Reviewer #1: In the result section, page 24, this CFA did show acceptable model fit indices?

Authors’ response: Yes, this is correct, CFA fit indices fell within acceptable range for the neutral-value imputation sample and EFA is not indicated in this situation. However, two of these fit indices were only borderline fit (CFI = 0.90, RMSEA 0.06, SRMR 0.07; compared to benchmarks CFI ≥0.90, SRMR <0.08, and RMSEA ≤0.06). The hypothesized model remains plausible but may benefit from further refinement. We conducted an EFA as an additional exploratory step to assess whether the data might indicate a more appropriate factor structure, and to provide a comparison across the three imputation samples.

Lines 319 to 320: “CFA fit indices fell within an acceptable range; however, two of the fit indices indicated only borderline fit, and we therefore still conducted an EFA to further investigate factor structure.”

Reviewer #1: How does the results from these CFA compare to other studies? One subscale has inadequate number of items for CFA, how have other studies on this scale described this limitation? How can this have impacted the results? Should the analyses be adjusted in some way?

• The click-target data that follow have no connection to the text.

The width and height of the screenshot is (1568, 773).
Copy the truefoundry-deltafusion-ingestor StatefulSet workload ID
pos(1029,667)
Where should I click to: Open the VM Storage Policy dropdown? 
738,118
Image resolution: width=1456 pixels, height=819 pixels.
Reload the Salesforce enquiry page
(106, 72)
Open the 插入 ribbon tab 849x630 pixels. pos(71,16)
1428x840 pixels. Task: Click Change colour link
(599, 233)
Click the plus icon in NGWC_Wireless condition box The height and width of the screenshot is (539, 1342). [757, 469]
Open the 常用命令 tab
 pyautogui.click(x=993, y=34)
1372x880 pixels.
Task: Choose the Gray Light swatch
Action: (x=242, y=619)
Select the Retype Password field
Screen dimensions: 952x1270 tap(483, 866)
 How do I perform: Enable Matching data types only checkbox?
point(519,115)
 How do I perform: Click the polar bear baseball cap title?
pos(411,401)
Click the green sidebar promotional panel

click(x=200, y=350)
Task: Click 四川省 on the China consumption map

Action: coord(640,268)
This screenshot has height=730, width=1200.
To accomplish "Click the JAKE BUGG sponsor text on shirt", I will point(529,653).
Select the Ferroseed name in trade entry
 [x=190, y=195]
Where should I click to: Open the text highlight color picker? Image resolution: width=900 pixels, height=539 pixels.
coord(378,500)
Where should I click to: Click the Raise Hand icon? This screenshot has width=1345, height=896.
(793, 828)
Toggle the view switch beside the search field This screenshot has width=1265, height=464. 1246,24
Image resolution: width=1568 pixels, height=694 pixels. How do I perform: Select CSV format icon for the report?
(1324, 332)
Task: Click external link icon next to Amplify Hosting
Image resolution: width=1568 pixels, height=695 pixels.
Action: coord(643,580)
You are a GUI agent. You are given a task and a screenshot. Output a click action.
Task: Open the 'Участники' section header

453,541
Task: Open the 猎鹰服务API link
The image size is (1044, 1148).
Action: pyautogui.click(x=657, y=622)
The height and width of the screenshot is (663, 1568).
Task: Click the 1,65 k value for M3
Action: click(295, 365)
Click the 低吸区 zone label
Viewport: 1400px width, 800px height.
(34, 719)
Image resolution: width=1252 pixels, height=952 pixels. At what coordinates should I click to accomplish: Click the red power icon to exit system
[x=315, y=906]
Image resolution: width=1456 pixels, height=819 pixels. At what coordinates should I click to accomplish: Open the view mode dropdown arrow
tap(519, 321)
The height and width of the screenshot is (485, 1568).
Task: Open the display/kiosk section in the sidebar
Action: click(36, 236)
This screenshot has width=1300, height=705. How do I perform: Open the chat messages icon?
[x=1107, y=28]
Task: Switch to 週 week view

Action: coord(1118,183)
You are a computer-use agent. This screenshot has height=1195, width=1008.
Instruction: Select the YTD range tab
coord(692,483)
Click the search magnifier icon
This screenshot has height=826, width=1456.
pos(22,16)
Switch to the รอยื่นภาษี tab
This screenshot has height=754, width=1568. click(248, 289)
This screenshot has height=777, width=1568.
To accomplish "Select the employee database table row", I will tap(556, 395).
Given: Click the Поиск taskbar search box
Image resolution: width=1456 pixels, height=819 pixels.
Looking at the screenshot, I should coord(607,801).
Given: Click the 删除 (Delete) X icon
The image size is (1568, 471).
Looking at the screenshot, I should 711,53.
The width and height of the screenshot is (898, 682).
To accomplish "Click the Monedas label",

Authors’ response: In studies which performed CFA for psychometric validation, best fitting models demonstrated goodness-of-fit statistics well within acceptable ranges – for example Berra et al 2011, Kijima et al 2021 and Wang et al 2014. However, these CFA models evaluated country-specific adaptations of the PCAT, rather than the PCAT in it’s original form. In our study, the version of the tool we examined was not an Australian adaption of the PCAT – rather, it was a version that was pragmatically modified for use in a larger RCT and these modifications were not guided by formal psychometric methods.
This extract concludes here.